Exercise data:
^^^^

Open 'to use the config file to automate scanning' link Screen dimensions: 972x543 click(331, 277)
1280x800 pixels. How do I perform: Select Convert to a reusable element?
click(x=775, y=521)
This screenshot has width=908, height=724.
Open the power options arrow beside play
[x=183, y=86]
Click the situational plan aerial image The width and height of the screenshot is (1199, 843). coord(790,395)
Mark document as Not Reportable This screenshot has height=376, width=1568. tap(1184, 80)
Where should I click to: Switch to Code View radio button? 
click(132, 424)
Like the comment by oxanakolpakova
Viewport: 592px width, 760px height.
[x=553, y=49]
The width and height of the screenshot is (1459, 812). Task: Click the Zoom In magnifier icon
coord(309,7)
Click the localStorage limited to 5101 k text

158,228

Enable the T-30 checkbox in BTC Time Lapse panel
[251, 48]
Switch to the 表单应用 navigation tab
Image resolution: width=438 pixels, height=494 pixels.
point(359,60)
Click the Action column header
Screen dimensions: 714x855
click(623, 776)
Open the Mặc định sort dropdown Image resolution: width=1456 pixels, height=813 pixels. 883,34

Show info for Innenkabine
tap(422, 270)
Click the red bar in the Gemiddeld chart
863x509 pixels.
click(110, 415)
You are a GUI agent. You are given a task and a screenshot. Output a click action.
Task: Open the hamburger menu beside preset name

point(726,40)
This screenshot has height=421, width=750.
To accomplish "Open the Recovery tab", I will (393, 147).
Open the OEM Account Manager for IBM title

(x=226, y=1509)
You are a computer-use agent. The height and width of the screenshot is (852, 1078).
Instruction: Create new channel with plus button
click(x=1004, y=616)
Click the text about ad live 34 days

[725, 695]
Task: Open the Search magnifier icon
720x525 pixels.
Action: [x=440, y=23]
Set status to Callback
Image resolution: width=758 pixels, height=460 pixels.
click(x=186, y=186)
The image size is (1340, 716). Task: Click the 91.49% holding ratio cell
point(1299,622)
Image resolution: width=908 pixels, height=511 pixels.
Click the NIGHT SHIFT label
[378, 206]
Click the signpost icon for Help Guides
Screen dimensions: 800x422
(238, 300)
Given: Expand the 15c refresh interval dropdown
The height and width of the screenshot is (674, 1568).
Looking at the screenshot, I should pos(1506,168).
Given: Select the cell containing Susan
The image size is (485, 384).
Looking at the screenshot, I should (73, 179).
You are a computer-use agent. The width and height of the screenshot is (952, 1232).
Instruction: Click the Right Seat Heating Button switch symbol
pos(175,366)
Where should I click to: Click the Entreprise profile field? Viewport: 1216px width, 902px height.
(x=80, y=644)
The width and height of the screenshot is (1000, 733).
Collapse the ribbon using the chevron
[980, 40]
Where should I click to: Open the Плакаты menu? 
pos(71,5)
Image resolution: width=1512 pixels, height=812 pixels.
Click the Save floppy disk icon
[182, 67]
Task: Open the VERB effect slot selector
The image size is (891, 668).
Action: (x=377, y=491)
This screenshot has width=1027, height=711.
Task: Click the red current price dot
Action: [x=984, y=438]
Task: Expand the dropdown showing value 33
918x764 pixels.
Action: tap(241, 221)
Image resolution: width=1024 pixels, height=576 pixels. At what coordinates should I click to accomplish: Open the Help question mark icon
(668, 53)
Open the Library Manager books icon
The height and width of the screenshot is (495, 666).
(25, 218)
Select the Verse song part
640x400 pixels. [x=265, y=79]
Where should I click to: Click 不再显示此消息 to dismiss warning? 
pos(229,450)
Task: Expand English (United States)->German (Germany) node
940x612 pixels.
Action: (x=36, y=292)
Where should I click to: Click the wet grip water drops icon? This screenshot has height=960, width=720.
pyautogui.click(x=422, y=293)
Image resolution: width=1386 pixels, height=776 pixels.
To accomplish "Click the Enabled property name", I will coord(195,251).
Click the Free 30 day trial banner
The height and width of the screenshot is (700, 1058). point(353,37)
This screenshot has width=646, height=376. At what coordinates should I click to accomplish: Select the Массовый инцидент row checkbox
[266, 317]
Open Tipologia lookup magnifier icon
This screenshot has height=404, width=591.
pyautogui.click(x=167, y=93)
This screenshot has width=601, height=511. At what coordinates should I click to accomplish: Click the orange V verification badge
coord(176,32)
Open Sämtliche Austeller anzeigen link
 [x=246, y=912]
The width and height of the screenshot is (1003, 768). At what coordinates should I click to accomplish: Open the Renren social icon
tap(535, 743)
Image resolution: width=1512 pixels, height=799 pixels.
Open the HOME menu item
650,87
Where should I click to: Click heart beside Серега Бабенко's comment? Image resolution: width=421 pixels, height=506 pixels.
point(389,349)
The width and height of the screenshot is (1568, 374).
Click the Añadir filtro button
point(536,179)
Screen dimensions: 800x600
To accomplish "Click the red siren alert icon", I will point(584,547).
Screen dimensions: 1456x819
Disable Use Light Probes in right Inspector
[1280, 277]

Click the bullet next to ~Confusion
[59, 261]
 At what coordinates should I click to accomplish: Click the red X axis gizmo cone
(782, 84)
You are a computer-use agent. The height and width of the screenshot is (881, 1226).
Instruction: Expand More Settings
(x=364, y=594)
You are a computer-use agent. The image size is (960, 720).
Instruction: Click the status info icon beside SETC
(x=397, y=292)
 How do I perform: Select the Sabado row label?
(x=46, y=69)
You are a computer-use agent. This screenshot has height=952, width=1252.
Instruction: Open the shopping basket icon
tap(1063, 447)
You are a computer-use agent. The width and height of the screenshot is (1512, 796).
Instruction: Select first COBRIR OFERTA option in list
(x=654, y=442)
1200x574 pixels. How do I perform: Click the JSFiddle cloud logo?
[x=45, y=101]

^^^^

Exercise instructions: Search the material for the word "will" and copy every matching line.

Answer for this exercise:
To accomplish "Open the Recovery tab", I will (393, 147).
To accomplish "Click the Enabled property name", I will coord(195,251).
To accomplish "Click the red siren alert icon", I will point(584,547).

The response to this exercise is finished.